Materials and methods

Study design and participants

We enrolled 849 patients with ovarian tumours confirmed by histopathological examination after surgical removal from July 2014 to October 2022. The inclusion criteria were: (a) complete US examination within 1 month before surgery and (b) a clear and definite US image of the target lesion. The exclusion criteria were: (a) poor image quality, (b) absent or incomplete US and clinical data, (c) pregnancy, (d) history of tumours in other parts of the body and ovarian metastatic cancer, (e) previous treatment before US examination or surgery, and (f) pathological diagnosis obtained through biopsy and uncertain pathology results. A flowchart of the participants is shown in Fig. 1.

Fig. 1
figure 1

Inclusion and exclusion criteria for patients with ovarian tumours for the training and testing sets. Abbreviation: BOTs = borderline ovarian tumours

The study population was categorised into different labels based on pathological results, with benign ovarian tumours labelled as “class 0”, BOT as “class 1”, and malignant ovarian tumours as “class 2”. Participant data was randomised into training and testing sets in a ratio of 8:2 using Python’s statistical package. Our data random partitioning adopted a stratified method to handle imbalanced data between the training and testing sets; hence, the proportion of patients with benign, borderline, and malignant ovarian tumours in the total study population, training set, and testing set was similar. No data overlap occurred between the training and testing sets, avoiding the repeated use of data from the same patient [28].

The training set was used to learn the parameters and build the model, whereas the testing set was used to evaluate the generalisability of the selected model and prevent overfitting.
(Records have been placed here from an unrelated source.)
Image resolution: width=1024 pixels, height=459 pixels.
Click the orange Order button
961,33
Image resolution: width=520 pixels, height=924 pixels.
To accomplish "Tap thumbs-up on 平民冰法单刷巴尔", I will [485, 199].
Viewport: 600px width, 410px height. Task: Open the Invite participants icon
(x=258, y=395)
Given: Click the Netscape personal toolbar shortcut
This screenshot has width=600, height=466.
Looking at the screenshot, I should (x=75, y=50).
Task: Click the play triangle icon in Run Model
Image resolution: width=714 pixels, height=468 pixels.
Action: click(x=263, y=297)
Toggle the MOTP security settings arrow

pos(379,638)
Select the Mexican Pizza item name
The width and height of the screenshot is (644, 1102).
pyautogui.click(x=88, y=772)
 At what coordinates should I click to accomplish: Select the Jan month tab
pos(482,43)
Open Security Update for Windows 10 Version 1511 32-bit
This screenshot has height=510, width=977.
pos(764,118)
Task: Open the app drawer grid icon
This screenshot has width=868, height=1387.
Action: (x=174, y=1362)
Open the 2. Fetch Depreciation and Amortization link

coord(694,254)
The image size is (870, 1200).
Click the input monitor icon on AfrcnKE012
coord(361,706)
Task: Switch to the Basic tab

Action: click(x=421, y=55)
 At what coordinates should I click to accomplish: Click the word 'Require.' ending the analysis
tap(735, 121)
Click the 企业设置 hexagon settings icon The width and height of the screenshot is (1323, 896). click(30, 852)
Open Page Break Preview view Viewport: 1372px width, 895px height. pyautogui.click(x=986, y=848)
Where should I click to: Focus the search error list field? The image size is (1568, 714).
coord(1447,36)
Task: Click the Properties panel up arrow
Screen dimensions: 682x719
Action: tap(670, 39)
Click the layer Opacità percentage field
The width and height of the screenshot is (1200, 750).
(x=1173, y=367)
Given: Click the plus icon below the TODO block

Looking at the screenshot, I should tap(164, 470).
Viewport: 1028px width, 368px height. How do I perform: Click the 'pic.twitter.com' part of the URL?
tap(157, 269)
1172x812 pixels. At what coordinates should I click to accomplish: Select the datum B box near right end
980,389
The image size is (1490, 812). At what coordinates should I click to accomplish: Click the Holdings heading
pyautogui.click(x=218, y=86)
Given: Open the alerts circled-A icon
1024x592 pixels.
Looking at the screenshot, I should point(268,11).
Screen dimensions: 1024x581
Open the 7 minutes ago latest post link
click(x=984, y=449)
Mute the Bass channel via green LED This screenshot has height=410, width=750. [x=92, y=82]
Collecting clinical parameters

Preoperative clinical data of all patients, including age, menopausal status, height, weight, body mass index (BMI), carbohydrate antigen 125 (CA125), red blood cell count (RBC), white blood cell count (WBC), neutrophil count (N), lymphocyte count (L), monocyte count (M), platelet count (PLT), and haemoglobin were obtained from the patient’s electronic medical records. BMI and some inflammation-related risk factors, such as the neutrophil-to-lymphocyte ratio (NLR), derived neutrophil-to-lymphocyte ratio (dNLR), platelet-to-lymphocyte ratio (PLR), lymphocyte-to-monocyte ratio (LMR), and systemic immune-inflammation index (SII), were calculated using the following simple formulas:

$$ BMI=\frac{weight\left(kg\right)}{{height}^{2}\left({m}^{2}\right)}$$
$$ NLR=\frac{N\left({10}^{9}\right)}{L\left({10}^{9}\right)}$$
$$ dNLR=\frac{N\left({10}^{9}\right)}{(WBC-N)\left({10}^{9}\right)}$$
$$ PLR=\frac{PLT\left({10}^{9}\right)}{L\left({10}^{9}\right)}$$
$$ LMR=\frac{L\left({10}^{9}\right)}{M\left({10}^{9}\right)}$$
$$ SII=\frac{N\left({10}^{9}\right)\times PLT\left({10}^{9}\right)}{L\left({10}^{9}\right)}$$

Ultrasound data acquisition

All participants underwent transvaginal ultrasonography whenever possible. If a mass was too large to be fully displayed on transvaginal ultrasonography, it could be supplemented with a transabdominal US. Transrectal or transabdominal ultrasonography could be performed if a patient was unsuitable for transvaginal ultrasonography. The following US equipment was used in the study: GE Voluson E10, GE Voluson E8, GE Healthcare (GE Medical Systems, Zipf, Austria), and Mindray Resona R9 (Mindray Bio-Medical Electronics Co., Ltd., China), with RIC5-9-D, V11-3HU transvaginal US probes, and C1-5-D and SC6-1U abdominal US probes. Recorded US semantic features included: maximum diameter of the lesion (≤ 50, 50–100, and ≥ 100 mm), characteristics of the mass (cystic, cystic-solid mixed, solid), colour Doppler score (1, no blood flow signal; 2, low blood flow signal; 3, moderate blood flow signal; 4, rich blood flow signal), laterality of the mass (unilateral or bilateral), and ascites (present or absent). If a patient had more than one ovarian mass, we selected the mass with the most complex morphology or the largest for further assessment [12, 29, 30].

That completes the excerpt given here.